‘If you get out now, Gnädige Frau, you can take the underground and you will be in the city in no time,’ said a fellow traveller to Christabel Bielenberg on a stationary train just outside Berlin in 1944. So she did and the train steamed off. A few miles on, American bombers attacked, killing almost everyone on board. Her life had been saved by luck – and the kindness of a stranger. It’s the stories of such small human decencies in the midst of war that make her memoir The Past Is Myself (1968) such an extraordinary book.
In 1934 Christabel Burton married a young German lawyer, Peter Bielenberg. She was English (three of her uncles were the press barons Harmsworth, Rothermere and Northcliffe). The Bielenbergs were from Hamburg’s liberal intelligentsia, and they thought Hitler and his Nazi party a bad joke. ‘I can assure you’, said Peter, ‘the Germans won’t be so stupid as to fall for that clown.’ Three months later Hitler became Chancellor. In 1939, Peter and Christabel were separated by his work. When Allied bombing made Berlin too dangerous, she fled with her three small sons to a village in the Black Forest. In 1944, Peter was arrested after close friends tried to assassinate Hitler. Christabel persuaded the Gestapo to release him and he lived in hiding until the war ended.
That is the basic story, but it in no way describes the book, which is both a personal memoir and a fascinating account of life in the Third Reich. Christabel said she wrote it out of a sense of duty – to let the world know there had been another Germany and other Germans and that being a German and a Nazi were not synonymous. Her story of that other Germany still comes as a surprise and a shock.
My generation grew up believing the Germans to be ferociously efficient, cold-blooded enforcers of Nazi views and values; spies, persecution and death were everywhere. Christabel shows this wasn’t true, at least not everywhere. In Berlin life was very hard. Resources dried up for ordinary people, and as the Party spread its tentacles friends betrayed friends and were betrayed in their turn; speaking out became dangerous folly. In the small mountain farming village where Christabel went with her children, life was entirely different. There was only one Nazi and no one took much notice of him. Food was in short supply but nobody starved. People looked out for each other.
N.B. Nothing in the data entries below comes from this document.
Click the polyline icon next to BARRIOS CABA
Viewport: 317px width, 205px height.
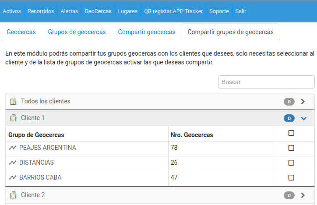click(x=13, y=177)
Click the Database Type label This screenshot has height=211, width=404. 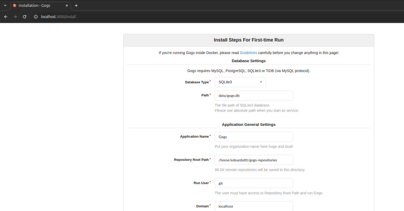[197, 82]
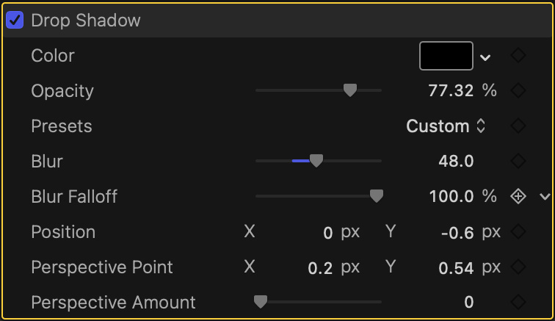Expand the color swatch dropdown arrow
555x321 pixels.
pos(485,57)
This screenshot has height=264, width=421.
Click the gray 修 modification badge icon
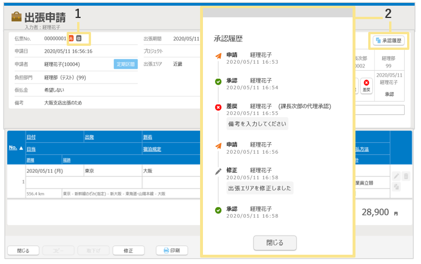point(79,39)
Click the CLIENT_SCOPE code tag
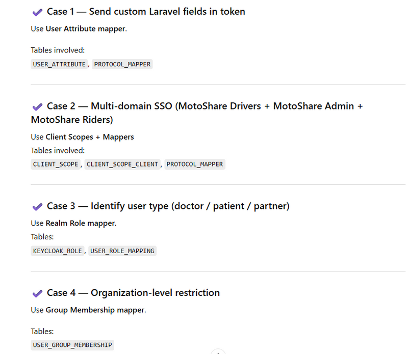This screenshot has width=408, height=354. (56, 164)
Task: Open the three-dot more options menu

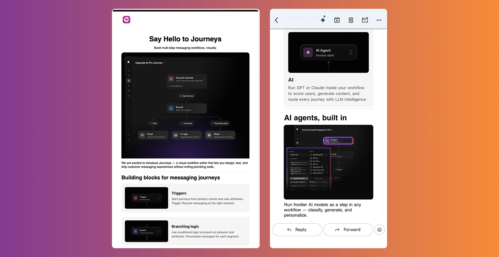Action: point(379,20)
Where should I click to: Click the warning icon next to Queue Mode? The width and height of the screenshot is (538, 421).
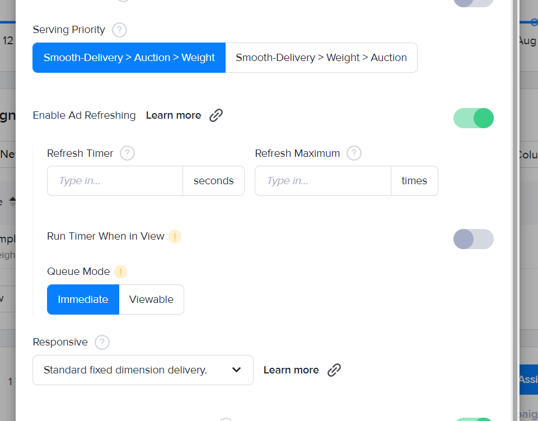[120, 272]
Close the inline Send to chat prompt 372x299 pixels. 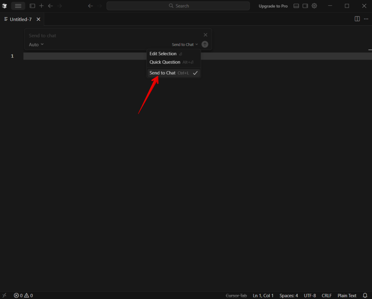point(206,35)
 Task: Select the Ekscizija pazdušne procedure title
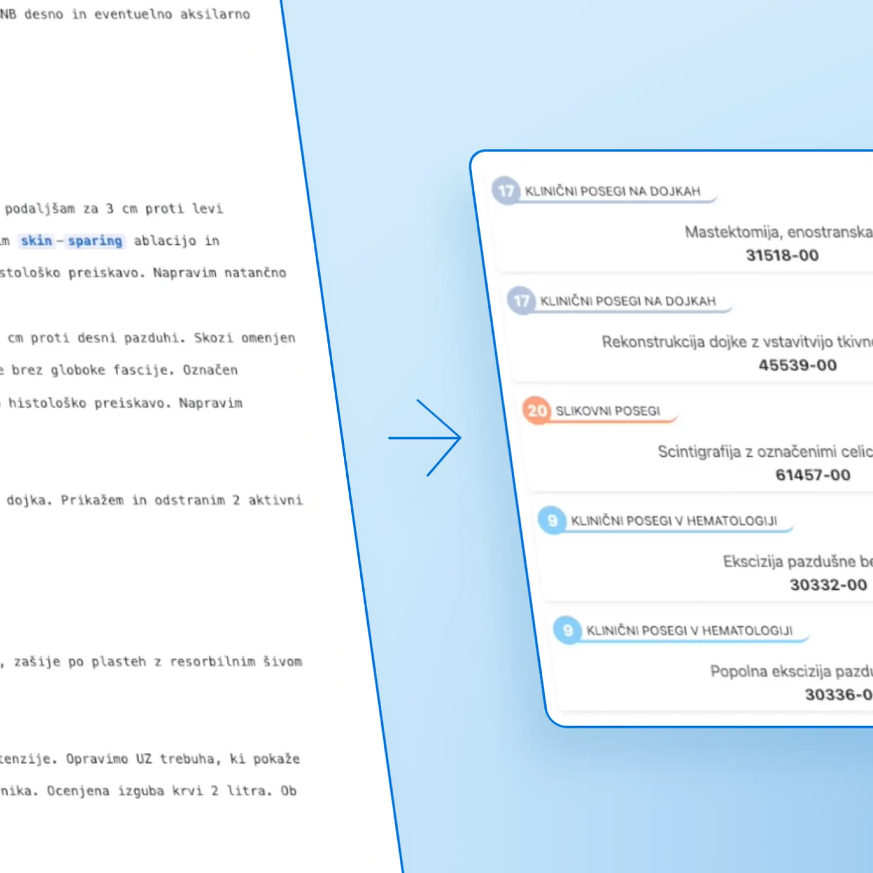click(797, 562)
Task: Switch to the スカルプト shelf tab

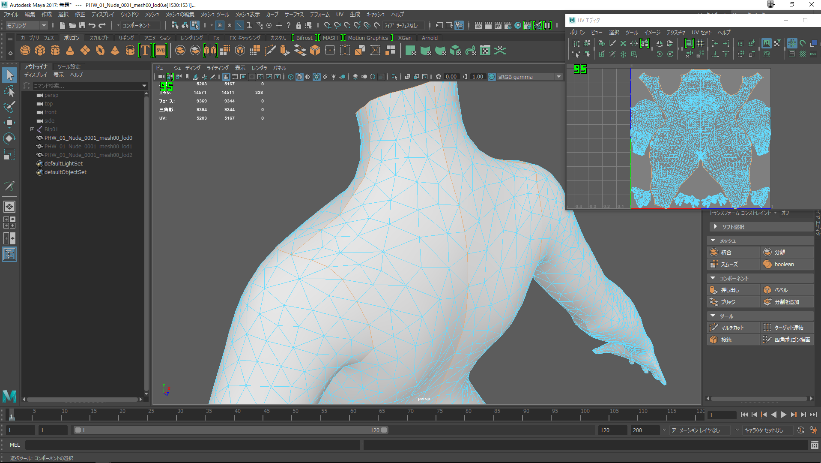Action: (99, 38)
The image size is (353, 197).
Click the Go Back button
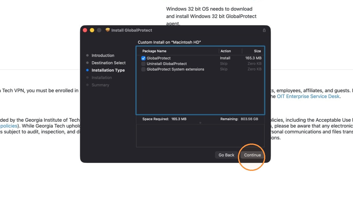click(x=226, y=155)
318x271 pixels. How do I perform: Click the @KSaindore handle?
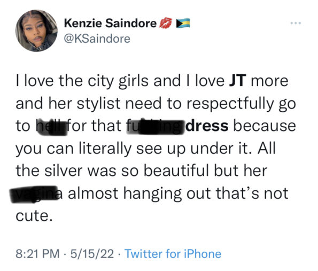tap(97, 38)
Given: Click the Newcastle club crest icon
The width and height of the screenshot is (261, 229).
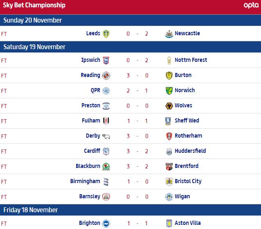Looking at the screenshot, I should [x=168, y=34].
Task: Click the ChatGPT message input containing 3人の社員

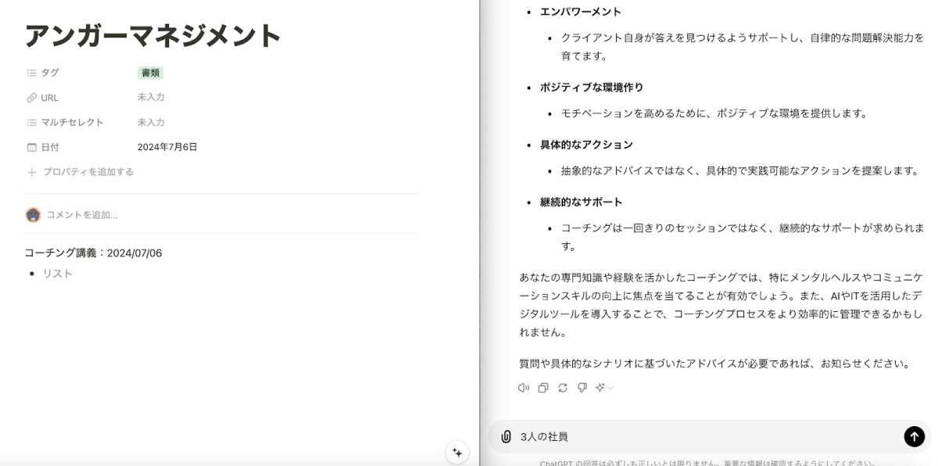Action: click(704, 436)
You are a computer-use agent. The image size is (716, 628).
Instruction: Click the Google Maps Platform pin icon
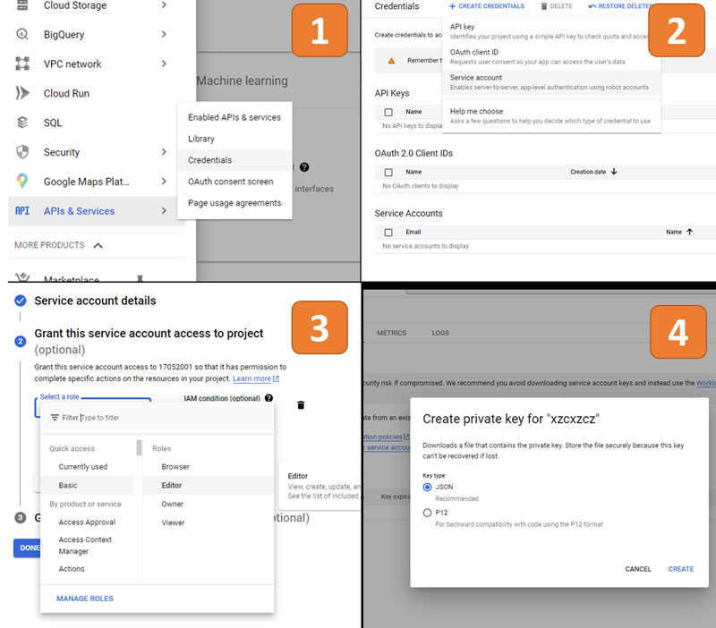(x=22, y=182)

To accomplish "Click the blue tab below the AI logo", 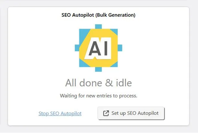I will 98,69.
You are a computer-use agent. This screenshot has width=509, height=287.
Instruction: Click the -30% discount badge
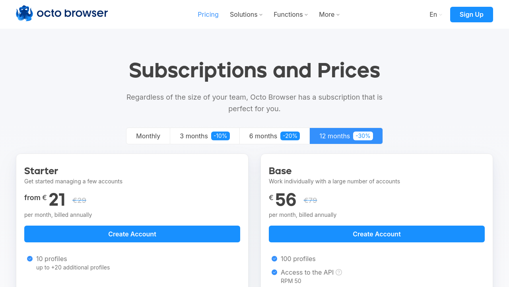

Christabel’s family were accepted into village life. Astonishingly, she could even listen to the BBC. No one seemed proud of what was happening when Germany appeared to be winning the war, or bitter when it became clear they were losing. What mattered was whether husbands and sons came home safely – and so often they didn’t.
Another surprise is to discover that life for her was easier in some ways than it was for Germans living in Britain. She wasn’t harassed by the police or threatened with internment. She never seemed to encounter any anti-British prejudice, even when Allied bombing raids were a daily occurrence. She was the one shouting at ‘her’ side for the destruction they were causing while the elderly woman sharing the air-raid shelter tried to comfort her. Perhaps she spoke such good German that people forgot she was a foreigner. Still, when a young American airman was shot down near the village he ended up in the only cell in the police station with all the comforts the villagers could provide – including a week’s meat ration. It was the retreating German generals, casually executing the local electrician for refusing to work on a Sunday, who aroused real hatred among the villagers. These are insights into life under Hitler that I’ve never read anywhere else.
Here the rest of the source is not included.